Thursday, May 21, 2015

Review: “A Single Samurai” by Steven Diamond

Review: “A Single Samurai” by Steven Diamond (The Baen Big Book of Monsters, Baen) SP

Short story. Sad Puppy nominee. Major spoilers.

A samurai with a magic sword and a magic knife connected to his soul finds a really huge monster, which he calls a kaiju. The monster is very destructive – there are lots of descriptions of entrails and limbs in this story – so he climbs up its back, which is a lot like a terrain and is quite confusing because I sometimes couldn't work out if the samurai was describing Magic Japan or the kaiju's back, and falls in its ear(?), breaking a leg nastily as he does so.

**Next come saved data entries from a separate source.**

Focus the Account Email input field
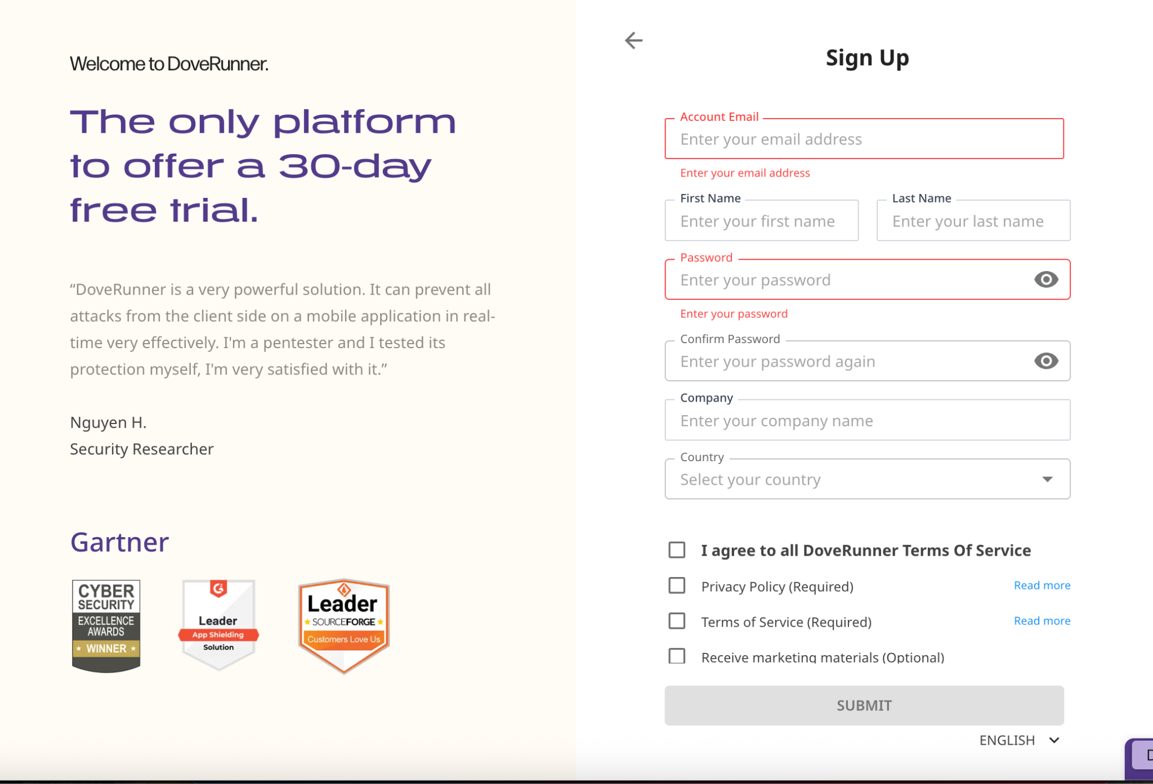 point(864,139)
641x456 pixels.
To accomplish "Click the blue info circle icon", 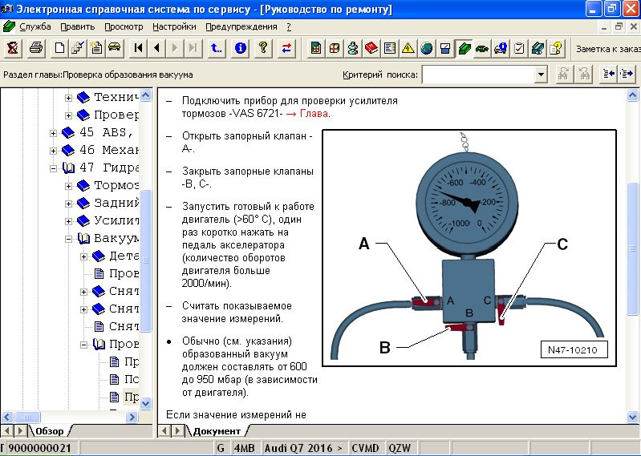I will pyautogui.click(x=240, y=48).
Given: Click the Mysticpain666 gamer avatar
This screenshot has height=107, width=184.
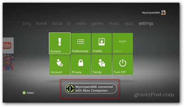Looking at the screenshot, I should point(163,13).
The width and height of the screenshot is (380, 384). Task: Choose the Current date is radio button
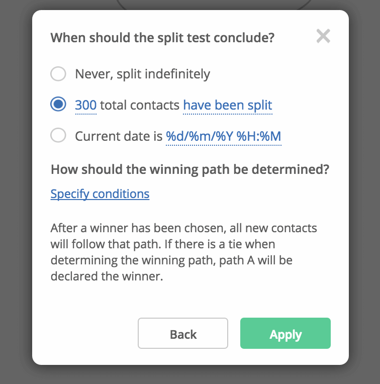58,135
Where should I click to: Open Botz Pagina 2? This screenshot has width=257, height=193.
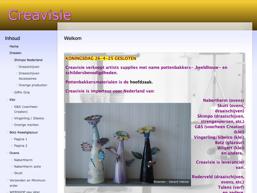[x=21, y=146]
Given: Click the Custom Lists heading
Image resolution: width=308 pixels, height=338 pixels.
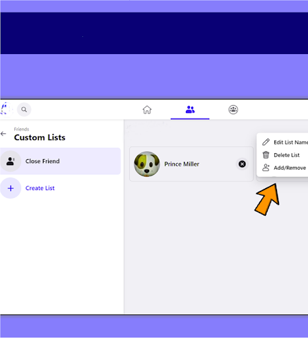Looking at the screenshot, I should click(40, 137).
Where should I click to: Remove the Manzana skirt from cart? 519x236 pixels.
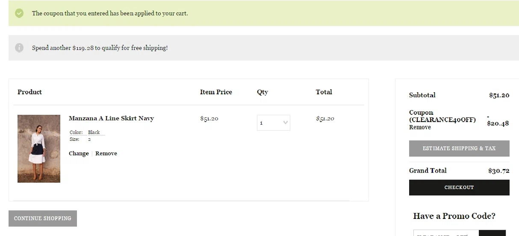106,154
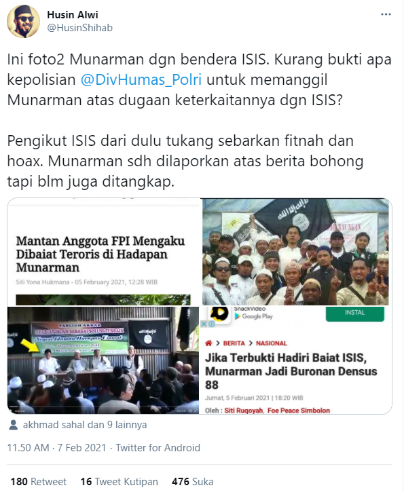Click the SnackVideo app icon
404x492 pixels.
(x=219, y=314)
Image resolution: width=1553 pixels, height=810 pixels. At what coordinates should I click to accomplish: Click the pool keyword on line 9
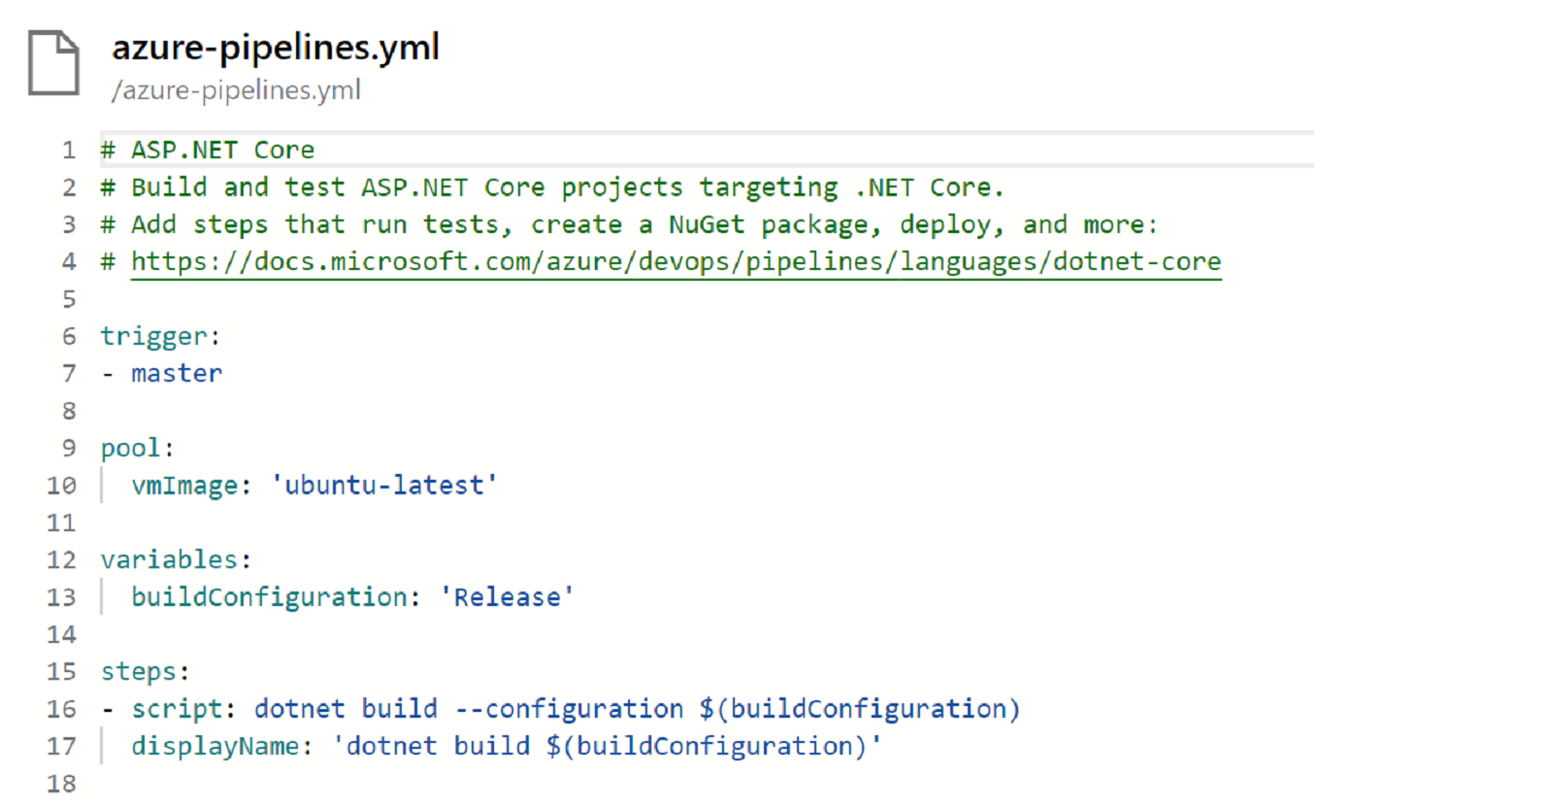point(131,449)
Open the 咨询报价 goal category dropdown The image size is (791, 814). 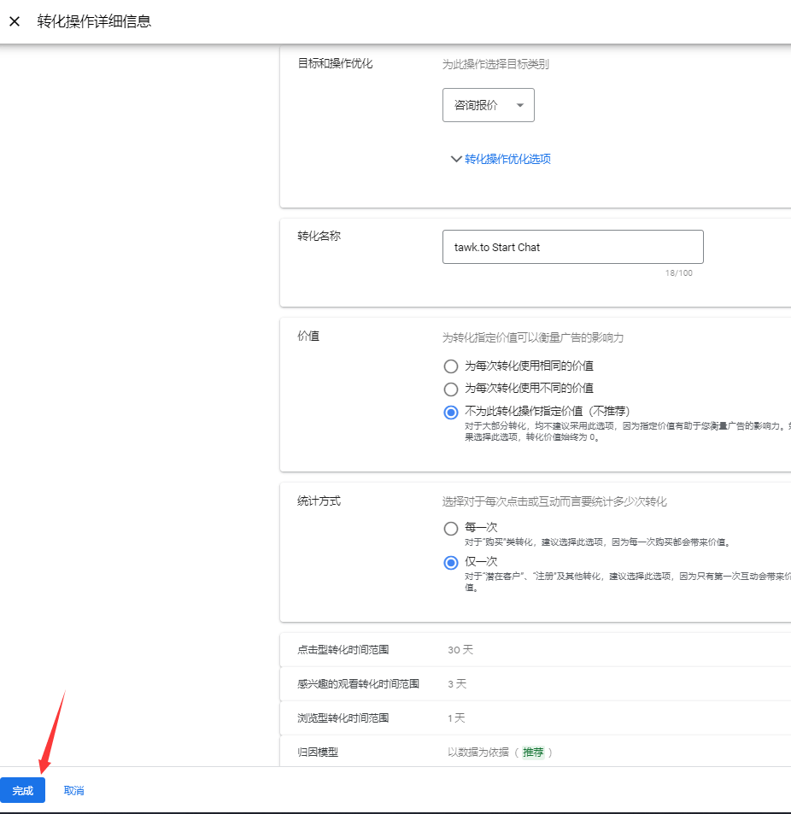coord(488,105)
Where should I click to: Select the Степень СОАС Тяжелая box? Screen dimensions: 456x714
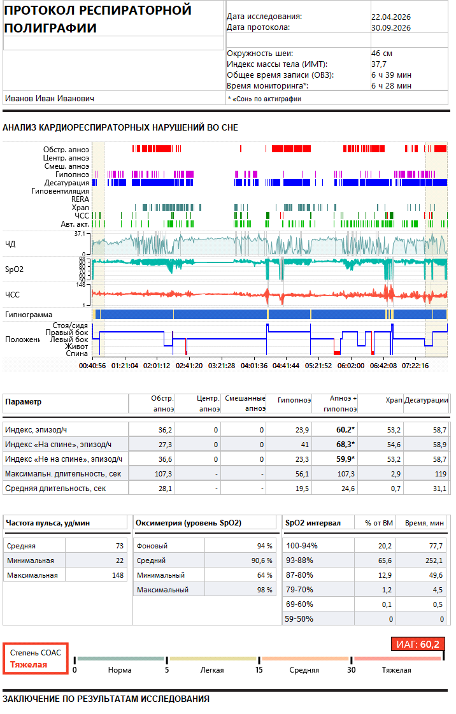click(x=36, y=659)
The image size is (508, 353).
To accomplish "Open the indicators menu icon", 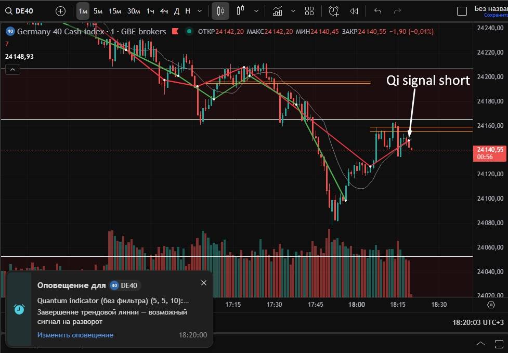I will [278, 11].
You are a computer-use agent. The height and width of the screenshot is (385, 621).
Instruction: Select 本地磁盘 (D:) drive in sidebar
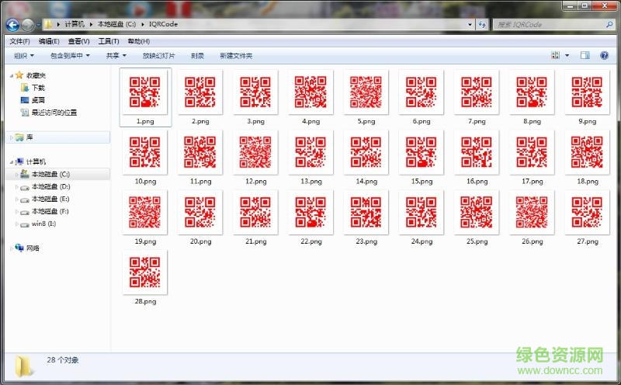[50, 187]
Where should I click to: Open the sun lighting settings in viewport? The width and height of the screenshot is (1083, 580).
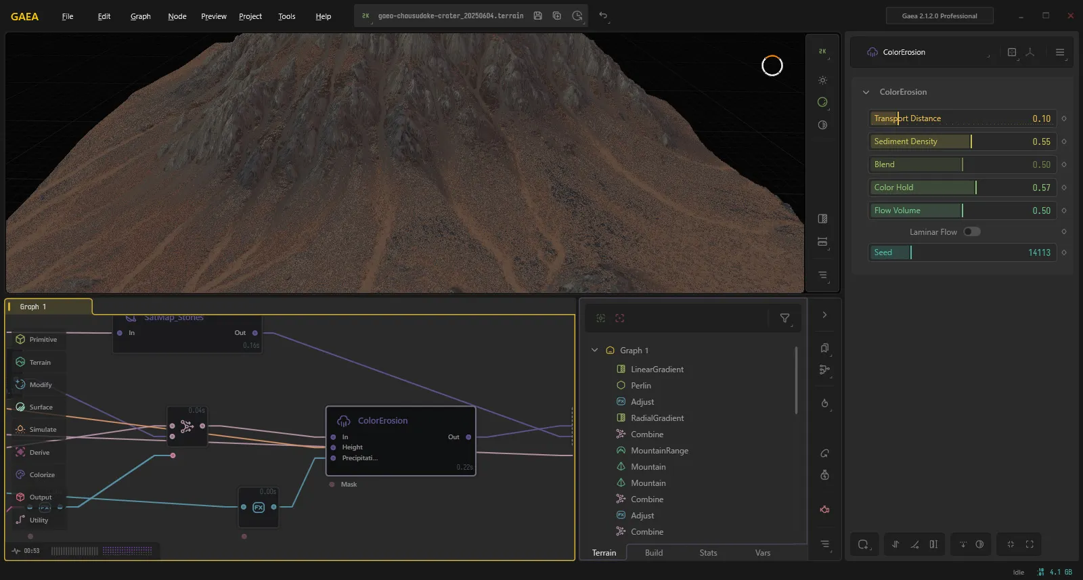point(822,80)
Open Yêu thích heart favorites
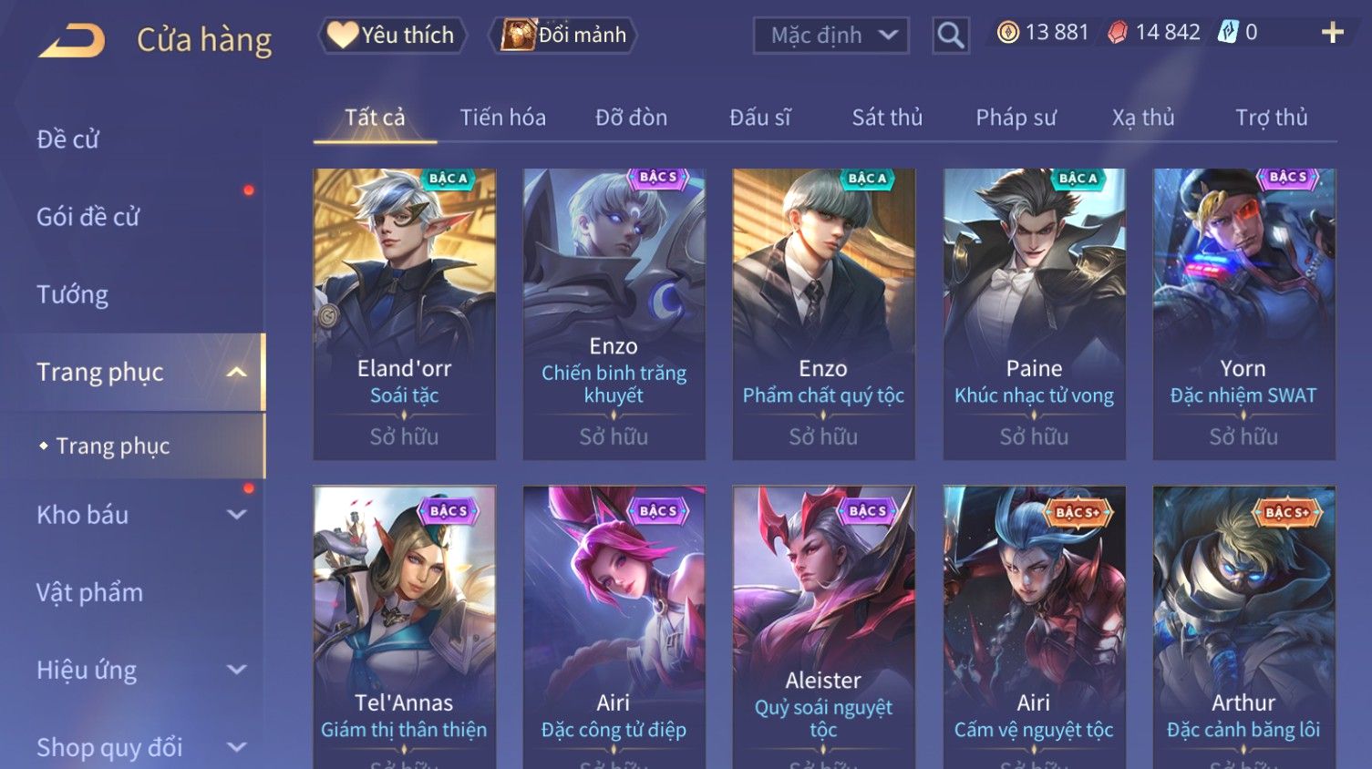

He realizes that the "massive, green, pulsing lump of flesh" or "pulsing bit of flesh" (is it a bit, or a lot?) is the monster's brain, but it is too big to saw away at with his sword, so he stabs the monster's brain with his sword and commits suicide the seppuku way with his knife. This kills the monster, yay. I don't know why.

Discussion: Either this is a very clever metaphor that totally escaped me, or it's not very good. Judging by the writing, it's probably the latter.

I'm very happy that this voter's packet contains the entire Baen Big Book of Monsters, though, as it'll certainly help me decide on best short form editor. This story is going in the 'too lightly edited' column.

Sample quotes:

Fresh description:
When I managed to sit up partially to look at myself, I noticed my leg bent sharply away from me at an angle impossible in nature.
More groundbreaking narrative: 
I could almost hear the terrified wails of the children as I imagined the ground being broken and churned under the beast’s passing.
Relative importance of pain: 
Pain is nothing. It is simply a feeling, like hunger, or worry. It can be tolerated and banished with proper discipline. There are demons that live off that pain, that thrive off their victims succumbing to it. So I feel no pain. I do not just ignore it, for that implies a recognition that it was there to begin with.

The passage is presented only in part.